If you can’t keep physical distance when trick-or-treating or while at a crowded pumpkin patch, Kronman says it’s best to avoid those activities.
“It’s really easy to get fatigued. This situation is not at all what we’re used to,” Grow said. “We’re hopeful the precautions are working, but it does take vigilance. Modeling behaviors for our children is important.”
How will I change plans if needed?
“We should be ready to adapt the planned fun based on the current guidance from public health organizations like the CDC,” Kronman said. If there are areas with high transmission, maybe we shouldn’t do trick-or-treating. Knowing where to find resources for the most up-to-date information is important.”
Alternative Halloween ideas
For families who choose to forgo trick-or-treating this year, Grow says there are lots of fun alternative activities families can do together.
Avoiding large gatherings is important, but families can still show off costumes by organizing a Zoom or FaceTime Halloween party with friends and family, or a socially distanced costume parade around the neighborhood.
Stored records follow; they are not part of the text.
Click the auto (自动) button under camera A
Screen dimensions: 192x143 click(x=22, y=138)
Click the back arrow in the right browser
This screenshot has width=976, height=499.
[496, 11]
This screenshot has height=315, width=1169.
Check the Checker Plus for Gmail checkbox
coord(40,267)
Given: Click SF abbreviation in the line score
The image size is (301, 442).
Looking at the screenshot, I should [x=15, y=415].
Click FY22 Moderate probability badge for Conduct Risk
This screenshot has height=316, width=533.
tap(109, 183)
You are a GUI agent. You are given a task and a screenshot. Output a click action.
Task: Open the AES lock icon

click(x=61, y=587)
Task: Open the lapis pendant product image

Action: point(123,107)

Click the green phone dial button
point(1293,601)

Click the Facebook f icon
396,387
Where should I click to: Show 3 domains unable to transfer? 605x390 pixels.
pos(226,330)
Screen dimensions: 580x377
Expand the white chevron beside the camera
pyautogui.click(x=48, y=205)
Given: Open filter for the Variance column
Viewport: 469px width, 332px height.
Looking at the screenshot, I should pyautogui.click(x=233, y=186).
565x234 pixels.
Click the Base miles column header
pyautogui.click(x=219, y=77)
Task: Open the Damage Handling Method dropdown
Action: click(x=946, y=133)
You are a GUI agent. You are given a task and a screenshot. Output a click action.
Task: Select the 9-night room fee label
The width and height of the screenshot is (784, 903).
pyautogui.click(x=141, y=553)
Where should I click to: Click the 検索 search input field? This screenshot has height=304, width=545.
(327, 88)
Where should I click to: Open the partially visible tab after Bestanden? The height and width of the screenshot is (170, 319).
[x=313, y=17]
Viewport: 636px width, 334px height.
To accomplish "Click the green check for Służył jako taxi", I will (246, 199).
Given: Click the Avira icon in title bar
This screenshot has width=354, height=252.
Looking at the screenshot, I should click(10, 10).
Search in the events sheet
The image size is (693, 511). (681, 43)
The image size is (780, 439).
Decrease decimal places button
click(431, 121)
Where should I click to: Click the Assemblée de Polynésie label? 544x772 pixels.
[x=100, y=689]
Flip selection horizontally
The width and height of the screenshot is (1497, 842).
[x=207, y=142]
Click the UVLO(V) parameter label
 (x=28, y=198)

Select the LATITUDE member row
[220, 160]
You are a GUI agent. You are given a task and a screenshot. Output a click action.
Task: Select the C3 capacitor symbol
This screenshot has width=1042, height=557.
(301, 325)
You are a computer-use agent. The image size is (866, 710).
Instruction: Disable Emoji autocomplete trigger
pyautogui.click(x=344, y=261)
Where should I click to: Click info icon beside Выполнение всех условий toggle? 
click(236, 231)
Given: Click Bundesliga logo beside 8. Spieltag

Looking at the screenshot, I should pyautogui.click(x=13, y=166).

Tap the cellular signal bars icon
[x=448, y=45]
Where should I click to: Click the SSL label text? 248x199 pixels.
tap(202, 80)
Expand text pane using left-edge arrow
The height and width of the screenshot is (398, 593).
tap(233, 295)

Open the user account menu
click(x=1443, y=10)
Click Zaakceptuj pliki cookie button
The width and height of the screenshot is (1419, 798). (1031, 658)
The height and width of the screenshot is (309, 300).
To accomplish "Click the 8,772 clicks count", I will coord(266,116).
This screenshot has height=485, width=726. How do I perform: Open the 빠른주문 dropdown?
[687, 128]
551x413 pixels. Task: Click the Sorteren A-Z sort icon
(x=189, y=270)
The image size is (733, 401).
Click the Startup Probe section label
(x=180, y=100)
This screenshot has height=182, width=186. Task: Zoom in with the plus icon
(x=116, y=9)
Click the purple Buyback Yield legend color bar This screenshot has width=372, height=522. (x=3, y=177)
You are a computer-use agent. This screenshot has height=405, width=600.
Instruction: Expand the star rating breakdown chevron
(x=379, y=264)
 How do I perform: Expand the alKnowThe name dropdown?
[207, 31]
“Every year as a family we pick a costume theme and design our own costumes,” Grow said. “This year, we’re going to try to do that still. We just might need to be more creative. I think it’s important to do things as a family.”
Below, Grow compiled a fun list of activities that families can try this Halloween:
- Make fall recipes as a family – give kids the opportunity to pick a recipe and make it together. “My kids are so much happier when we take the time to do a recipe as a family. Let your kids help plan and prepare the meal or treat you’re making and have fun!”
- Take on a special craft project as a family. “I think crafts are a great way to spend time as a family. Pinterest has so many fun ideas, and you can pick a fall or Halloween theme.”
- Enjoy a special Halloween movie night.
- Do a family game night in costumes.
- Get active with a family dance party in costumes. Add flashlights and glowsticks.
- Trick-or-treat around the house to find hidden candy.
- Hang on to what you can – decorate the house, carve or draw on pumpkins, dress up, take pictures with masks. If you have trees, you can decorate your trees in a Halloween theme. “We call them ‘quarantrees.’” For different occasions, you can choose a different theme.
- Make a family scavenger hunt around the neighborhood with a fall theme – leaves, rocks, pinecones, etc. It’s a wonderful opportunity to get outside and spend time together.
- Go on a family hike and make a BINGO card. Look for things together on the trail and check off an item on the card when you see it. “We saw a family doing this, and I thought it was such a great idea!”
Practice gratitude and foster community
Grow says it is also important to practice gratitude and think of ways to come together as a community.
“For many families, one benefit of this situation is that we’ve had more time together. It allows for families to be together more – more meals as a family, more activities that pull us together instead of away from each other,” Grow said. “For our family, we practice gratitude and enjoy sharing what we’re grateful for or something that has challenged us. Family meals give us the opportunity to talk and share. It’s really foundational and contributes to raising kids who have more happiness.”
Using creativity and innovation, families can find new traditions or ways to do things and can still connect people as a community.
“Decorate or paint a pumpkin or rock for your neighbors. Make Halloween drawings or a greeting card for a friend or neighbor. Anything that fosters community is great,” Grow said.
No matter what families choose to do this Halloween, Kronman says these occasions mark something important.
“This pandemic has strained us all, from financial worries, to impacts on communities of color, to the loss of family and loved ones. And throughout these stresses, there has been – at least for me – a surreal sense of time getting out of our hands. Having these bookmarks, whether its Halloween or another holiday, are important ways to mark that we’re passing time and moving through this challenge and being resilient,” Kronman said.